▶ [TASK] Your answer must be the full listing, reproduced word for word.

▶ [EXTRACTED DATA]
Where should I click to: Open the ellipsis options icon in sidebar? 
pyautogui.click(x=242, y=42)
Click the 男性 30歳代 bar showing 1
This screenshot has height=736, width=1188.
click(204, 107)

▶ [OUTPUT FOR THIS TASK]
Where should I click to: Open the ellipsis options icon in sidebar? 
pyautogui.click(x=242, y=42)
Click the 男性 30歳代 bar showing 1
This screenshot has height=736, width=1188.
click(204, 107)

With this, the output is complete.